• [DATA PROVIDED]
----------------

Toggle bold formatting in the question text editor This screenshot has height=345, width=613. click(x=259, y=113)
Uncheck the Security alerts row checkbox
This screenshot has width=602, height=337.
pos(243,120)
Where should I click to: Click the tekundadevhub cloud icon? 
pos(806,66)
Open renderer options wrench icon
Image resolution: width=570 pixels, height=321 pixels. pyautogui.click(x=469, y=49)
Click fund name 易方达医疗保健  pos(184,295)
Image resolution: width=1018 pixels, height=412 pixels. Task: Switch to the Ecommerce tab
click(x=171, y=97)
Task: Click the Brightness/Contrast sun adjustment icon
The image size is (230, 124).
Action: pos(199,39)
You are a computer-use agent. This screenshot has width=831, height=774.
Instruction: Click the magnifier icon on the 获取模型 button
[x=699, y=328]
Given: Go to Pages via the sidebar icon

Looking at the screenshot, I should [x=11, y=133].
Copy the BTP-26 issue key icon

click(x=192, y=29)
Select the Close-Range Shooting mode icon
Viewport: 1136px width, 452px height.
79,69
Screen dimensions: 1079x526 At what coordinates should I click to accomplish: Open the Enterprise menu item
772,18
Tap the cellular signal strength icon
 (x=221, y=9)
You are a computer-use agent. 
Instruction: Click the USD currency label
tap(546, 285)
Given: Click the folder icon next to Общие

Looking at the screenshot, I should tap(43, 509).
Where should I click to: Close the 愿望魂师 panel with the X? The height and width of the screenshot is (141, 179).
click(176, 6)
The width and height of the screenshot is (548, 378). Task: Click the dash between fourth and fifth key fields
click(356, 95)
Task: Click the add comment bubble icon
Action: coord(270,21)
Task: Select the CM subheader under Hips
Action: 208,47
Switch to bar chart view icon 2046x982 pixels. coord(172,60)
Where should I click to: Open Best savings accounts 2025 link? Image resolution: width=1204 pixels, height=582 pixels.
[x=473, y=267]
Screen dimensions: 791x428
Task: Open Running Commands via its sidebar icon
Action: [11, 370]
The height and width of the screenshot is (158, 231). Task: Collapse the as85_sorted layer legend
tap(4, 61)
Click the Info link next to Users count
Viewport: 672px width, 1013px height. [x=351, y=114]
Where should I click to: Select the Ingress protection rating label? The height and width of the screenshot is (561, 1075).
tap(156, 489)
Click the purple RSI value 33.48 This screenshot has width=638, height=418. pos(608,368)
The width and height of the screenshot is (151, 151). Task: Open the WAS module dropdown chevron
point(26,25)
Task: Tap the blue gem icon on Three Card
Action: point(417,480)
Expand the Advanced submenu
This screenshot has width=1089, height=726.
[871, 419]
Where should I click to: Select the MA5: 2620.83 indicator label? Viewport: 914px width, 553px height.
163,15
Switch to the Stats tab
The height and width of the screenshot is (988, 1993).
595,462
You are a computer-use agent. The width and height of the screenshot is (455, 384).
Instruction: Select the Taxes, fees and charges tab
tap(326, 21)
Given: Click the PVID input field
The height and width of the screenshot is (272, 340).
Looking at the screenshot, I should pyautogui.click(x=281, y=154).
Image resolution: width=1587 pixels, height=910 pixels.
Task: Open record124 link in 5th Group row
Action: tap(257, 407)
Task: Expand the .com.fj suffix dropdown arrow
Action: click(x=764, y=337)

----------------

• [GOAL] Pull every line of the records above out verbatim, from first to last.

• [RESPONSE TO THE EXERCISE]
Toggle bold formatting in the question text editor This screenshot has height=345, width=613. click(x=259, y=113)
Uncheck the Security alerts row checkbox
This screenshot has width=602, height=337.
pos(243,120)
Where should I click to: Click the tekundadevhub cloud icon? 
pos(806,66)
Open renderer options wrench icon
Image resolution: width=570 pixels, height=321 pixels. pyautogui.click(x=469, y=49)
Click fund name 易方达医疗保健  pos(184,295)
Image resolution: width=1018 pixels, height=412 pixels. Task: Switch to the Ecommerce tab
click(x=171, y=97)
Task: Click the Brightness/Contrast sun adjustment icon
The image size is (230, 124).
Action: pos(199,39)
You are a computer-use agent. This screenshot has width=831, height=774.
Instruction: Click the magnifier icon on the 获取模型 button
[x=699, y=328]
Given: Go to Pages via the sidebar icon

Looking at the screenshot, I should [x=11, y=133].
Copy the BTP-26 issue key icon

click(x=192, y=29)
Select the Close-Range Shooting mode icon
Viewport: 1136px width, 452px height.
79,69
Screen dimensions: 1079x526 At what coordinates should I click to accomplish: Open the Enterprise menu item
772,18
Tap the cellular signal strength icon
 (x=221, y=9)
You are a computer-use agent. 
Instruction: Click the USD currency label
tap(546, 285)
Given: Click the folder icon next to Общие

Looking at the screenshot, I should tap(43, 509).
Where should I click to: Close the 愿望魂师 panel with the X? The height and width of the screenshot is (141, 179).
click(176, 6)
The width and height of the screenshot is (548, 378). Task: Click the dash between fourth and fifth key fields
click(356, 95)
Task: Click the add comment bubble icon
Action: coord(270,21)
Task: Select the CM subheader under Hips
Action: 208,47
Switch to bar chart view icon 2046x982 pixels. coord(172,60)
Where should I click to: Open Best savings accounts 2025 link? Image resolution: width=1204 pixels, height=582 pixels.
[x=473, y=267]
Screen dimensions: 791x428
Task: Open Running Commands via its sidebar icon
Action: [11, 370]
The height and width of the screenshot is (158, 231). Task: Collapse the as85_sorted layer legend
tap(4, 61)
Click the Info link next to Users count
Viewport: 672px width, 1013px height. [x=351, y=114]
Where should I click to: Select the Ingress protection rating label? The height and width of the screenshot is (561, 1075).
tap(156, 489)
Click the purple RSI value 33.48 This screenshot has width=638, height=418. pos(608,368)
The width and height of the screenshot is (151, 151). Task: Open the WAS module dropdown chevron
point(26,25)
Task: Tap the blue gem icon on Three Card
Action: point(417,480)
Expand the Advanced submenu
This screenshot has width=1089, height=726.
[871, 419]
Where should I click to: Select the MA5: 2620.83 indicator label? Viewport: 914px width, 553px height.
163,15
Switch to the Stats tab
The height and width of the screenshot is (988, 1993).
595,462
You are a computer-use agent. The width and height of the screenshot is (455, 384).
Instruction: Select the Taxes, fees and charges tab
tap(326, 21)
Given: Click the PVID input field
The height and width of the screenshot is (272, 340).
Looking at the screenshot, I should pyautogui.click(x=281, y=154).
Image resolution: width=1587 pixels, height=910 pixels.
Task: Open record124 link in 5th Group row
Action: tap(257, 407)
Task: Expand the .com.fj suffix dropdown arrow
Action: click(x=764, y=337)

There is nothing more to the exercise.